This is what my gaming setup looks like.

Image

Sony BVM20E1U
Playstation 2/ Component out
N64/ S-Video out
Snes 1-Chip03/ RGB Out
NES/ Composite out

When I was a kid my friend Ben let me borrow his copy of Mega Man 3 and shortly there after moved away. Then it was mine all mine. My parents would not buy me games so this was a windfall of epic proportions. I played the hell out of that game, and still love it to this day. I have original copies of Mega Man 1-6 for the NES, and was thinking about selling them last week because i found my old copy of Mega Man 15th anniversary collection for PS2. So i fired it up and wow, this looks great. Improved graphics with the Playstation 2 hooked up using component cable's vs the NES Composite. Before i said goodbye to my NES Mega Man games i thought i would do a quick comparison of the games on NES and Playstation 2. This is what i discovered.

Mega Man 1-6 are totally playable on the Playstation and the controller feels great. However there is a very small about of input lag. At first i almost could not tell the difference but it is there. When you load up Mega Man 7 originally for the Super Nintendo it becomes far more noticeable.

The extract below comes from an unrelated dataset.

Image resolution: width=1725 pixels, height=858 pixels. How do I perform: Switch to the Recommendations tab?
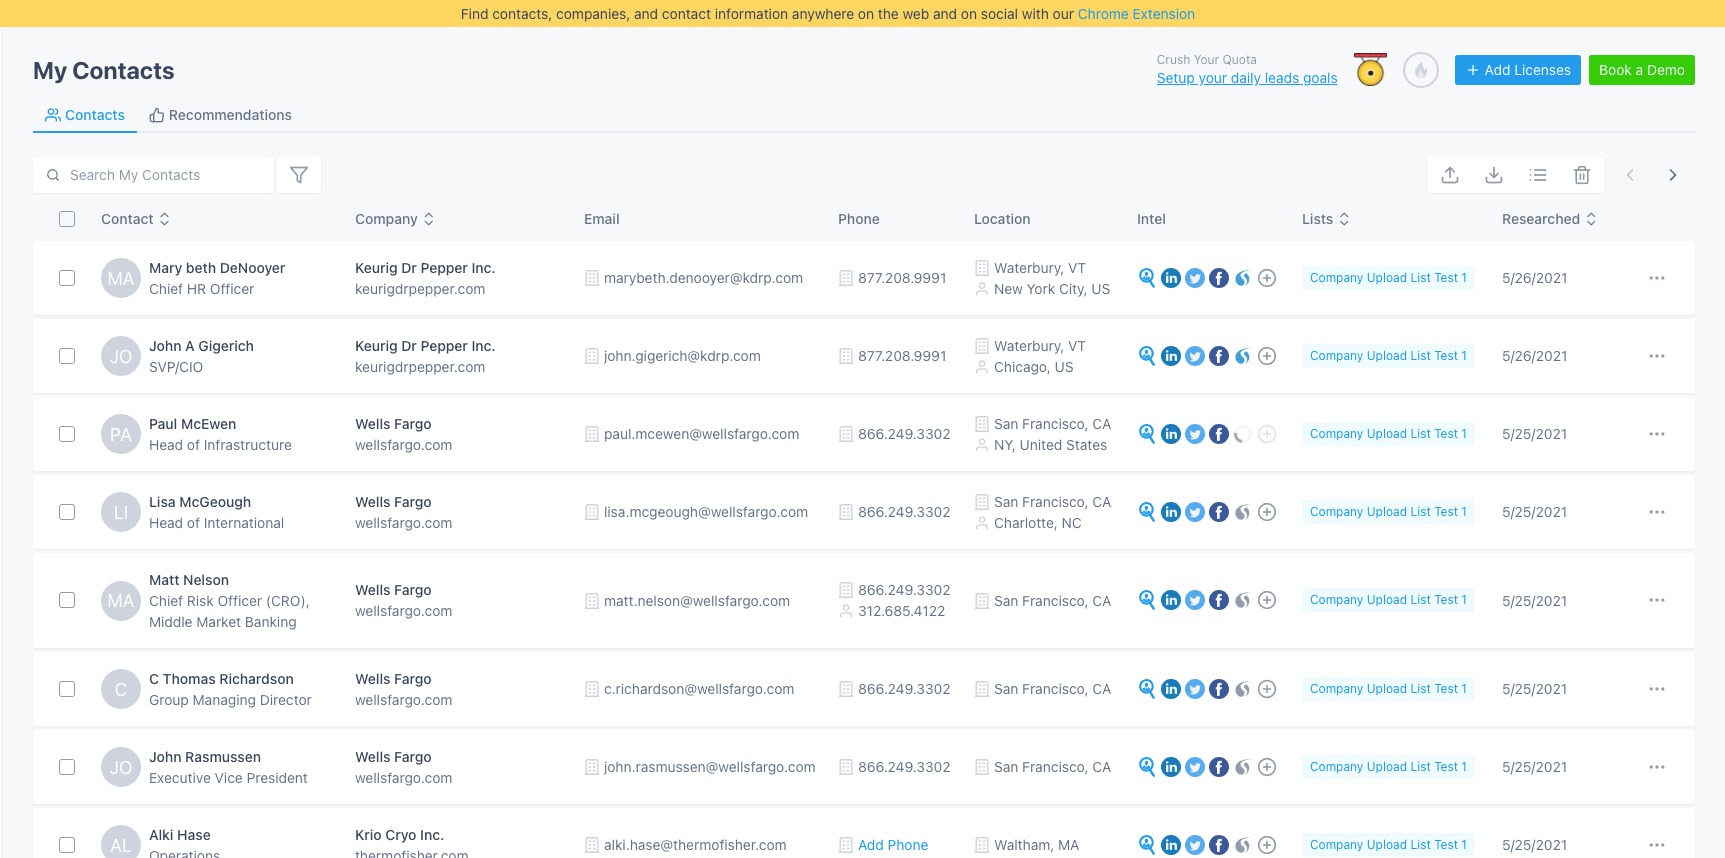(220, 115)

Also the audio sounds dull and muddled compared to the nes and snes with crisp analog audio. The songs on Mega Man also do not loop correctly on the PS2 version. They replay the into each time they loop through. On the original version they loop seamlessly without the intro or silence.


Conclusion

Can you play Mega Man on the Playstation 2? Yes. Is it just as good as on the NES or SNES? No. It does not feel the same. When you put put them head to head with a nice CRT display and a decent sound system the differences become very obvious. And vitural console/Emulation? Please.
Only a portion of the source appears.